CN114253953A

CN114253953A - Power distribution network multidimensional data processing method and system based on cluster analysis

Info

Publication number: CN114253953A
Application number: CN202111369118.8A
Authority: CN
Inventors: 孙常浩; 蔡雷鸣; 季玮; 施广德; 金舒
Original assignee: Guodian Nanjing Automation Co Ltd
Current assignee: Guodian Nanjing Automation Co Ltd
Priority date: 2021-11-18
Filing date: 2021-11-18
Publication date: 2022-03-29

Abstract

The invention discloses a power distribution network multidimensional data processing method based on cluster analysis, which comprises the following steps: performing standard access and storage on data of multiple data sources; carrying out anomaly detection on the stored data; determining a strong correlation attribute of the abnormal data according to the multi-dimensional characteristics of the data after the abnormality detection; according to the method, the abnormal data are corrected by adopting cluster analysis according to the strong association attribute of the abnormal data, the data quality of the power distribution network can be effectively improved, and the method has higher data storage and query efficiency.

Description

Power distribution network multidimensional data processing method and system based on cluster analysis

Technical Field

The invention belongs to the technical field of power grid data processing, and particularly relates to a power distribution network multidimensional data processing method based on cluster analysis.

Background

Along with the continuous development of the information-based construction of the intelligent power distribution network, the types and the quantity of data collected by the power distribution network terminals are also continuously increased.
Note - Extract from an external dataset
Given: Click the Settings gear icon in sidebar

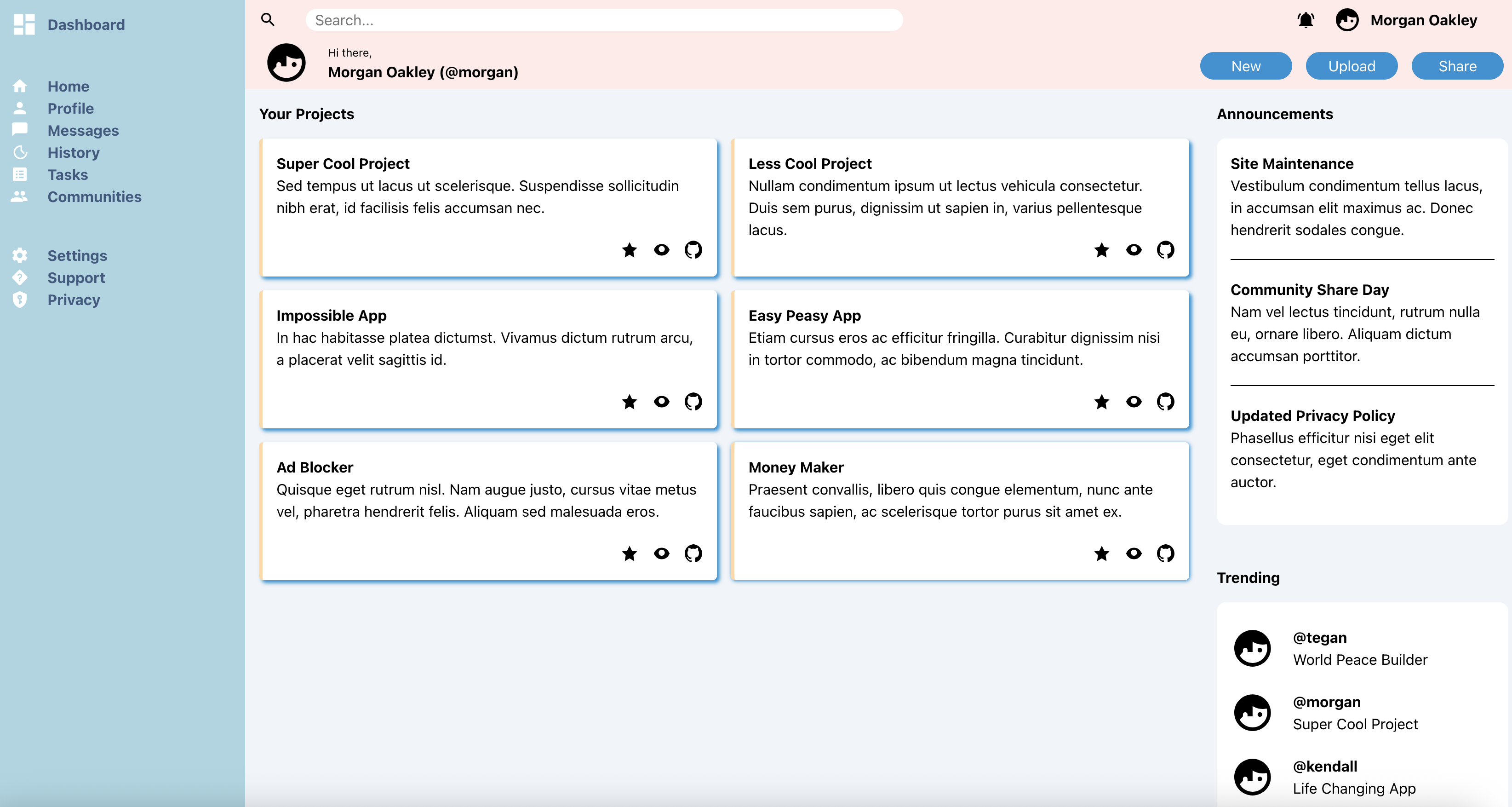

The power distribution and utilization information management system in the intelligent power distribution network comprises more than ten systems such as a power distribution automation system, a load control and management system, a marketing service management system, a power utilization information acquisition system and the like, and acquired data have obvious multi-source and heterogeneous big data characteristics. On one hand, the integration of mass multi-source data can provide a data basis for large data application such as power distribution network operation state perception, but the multi-source and heterogeneous characteristics of the data also bring challenges to data fusion and storage; on the other hand, as the intelligent acquisition equipment is wide in distribution and numerous in quantity, the operation environment of part of terminals is severe, the working condition is poor, and data loss or abnormal conditions often occur in the data acquisition and transmission process. The statistical analysis of the abnormal data is often far from the true value, which affects the accuracy of prediction precision and control decision, and the existing research methods for improving data quality are many, such as interpolation method, neural network method, etc., but all correct from the characteristic of a certain dimension of data.

Disclosure of Invention

In order to solve the problems in the prior art, the invention provides a power distribution network multidimensional data processing method and system based on cluster analysis, which can correct abnormal data.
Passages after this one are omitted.